New research from Penn State and AGC Inc. in Japan reports that the silica glass used in fiber optic cables would be more efficient if they were manufactured under high pressure. Fiber optic cable technology allows for long-distance, high-performance data networking and telecommunications but as they are, cables are limited by signal loss. The findings are published in npj Computational Materials.
"Signal loss means that we have to use amplifiers every 80 to 100 kilometers (50 to 62 miles)," said Penn State professor of materials science and engineering, John C. Mauro. "After that distance, the signal wouldn't be detected properly. Across continents or across oceans that becomes a big deal."
This signal loss occurs because of the scattering of light that results from fluctuations in the glass's atomic structure, a phenomenon known as Rayleigh scattering.
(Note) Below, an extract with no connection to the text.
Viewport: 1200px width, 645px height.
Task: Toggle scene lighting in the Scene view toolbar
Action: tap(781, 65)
Watch the video below to learn more about how Rayleigh scattering works.
Using molecular simulations, Mauro's team explored how pressure influences the process of producing optical fibers. Their simulations revealed that by pressure quenching the glass, they could cut the Rayleigh scattering loss in half. Pressure treatment of the glass makes the material more homogeneous and decreases the microscopic holes that occur naturally in the structure. This would create a higher mean density material with less variability.
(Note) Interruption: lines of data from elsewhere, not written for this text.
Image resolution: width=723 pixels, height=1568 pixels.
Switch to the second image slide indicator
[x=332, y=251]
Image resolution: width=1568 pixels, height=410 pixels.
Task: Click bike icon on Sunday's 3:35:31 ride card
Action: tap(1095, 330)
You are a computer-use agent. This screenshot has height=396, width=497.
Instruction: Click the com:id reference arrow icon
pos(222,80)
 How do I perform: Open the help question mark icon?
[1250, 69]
"Glass, on an atomic scale, is heterogeneous," explains Mauro. "It has an open porosity on an atomic scale that occurs randomly. We were looking for the independent processes that can control mean and variance. We realized that the pressure dimension had not been explored previously."
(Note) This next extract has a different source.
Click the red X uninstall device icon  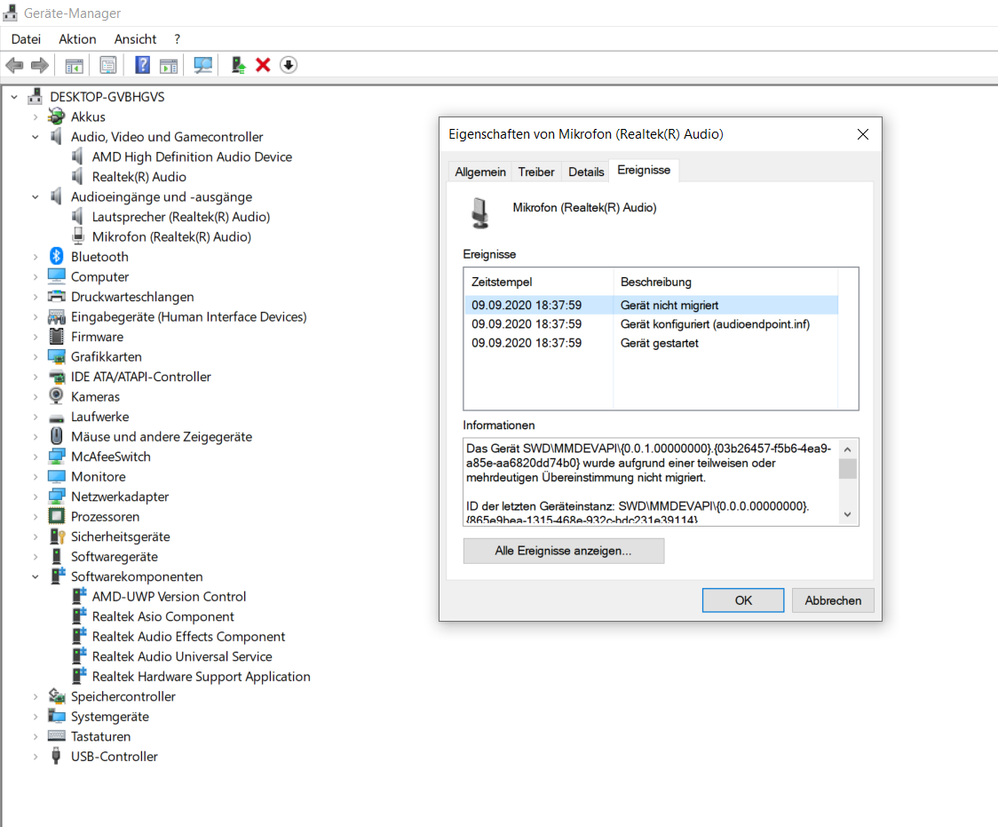point(263,65)
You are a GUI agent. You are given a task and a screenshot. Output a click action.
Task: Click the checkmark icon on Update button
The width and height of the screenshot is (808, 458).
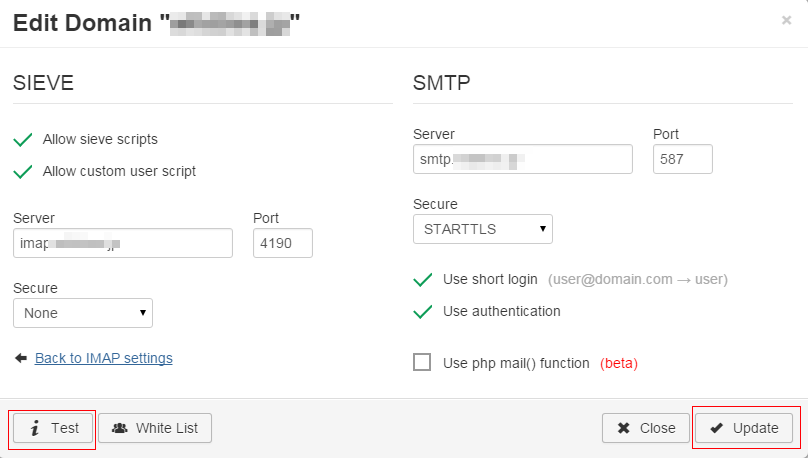click(x=717, y=428)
Mauro’s collaborator from AGC Inc.'s Materials Integration Laboratories, Madoka Ono, conducted similar experiments – but not in molecular simulations. Ono tested bulk pieces of silica glass under the optimum pressure of 4 gigapascals and determined that the results matched Mauro’s simulations.
While the team is excited about this advancement, Mauro cautions: "But there is still a process challenge that needs to be addressed," referring to the pressure chamber capable of 40,000 atmospheres that would be necessary to manufacture optical fiber under optimum pressure.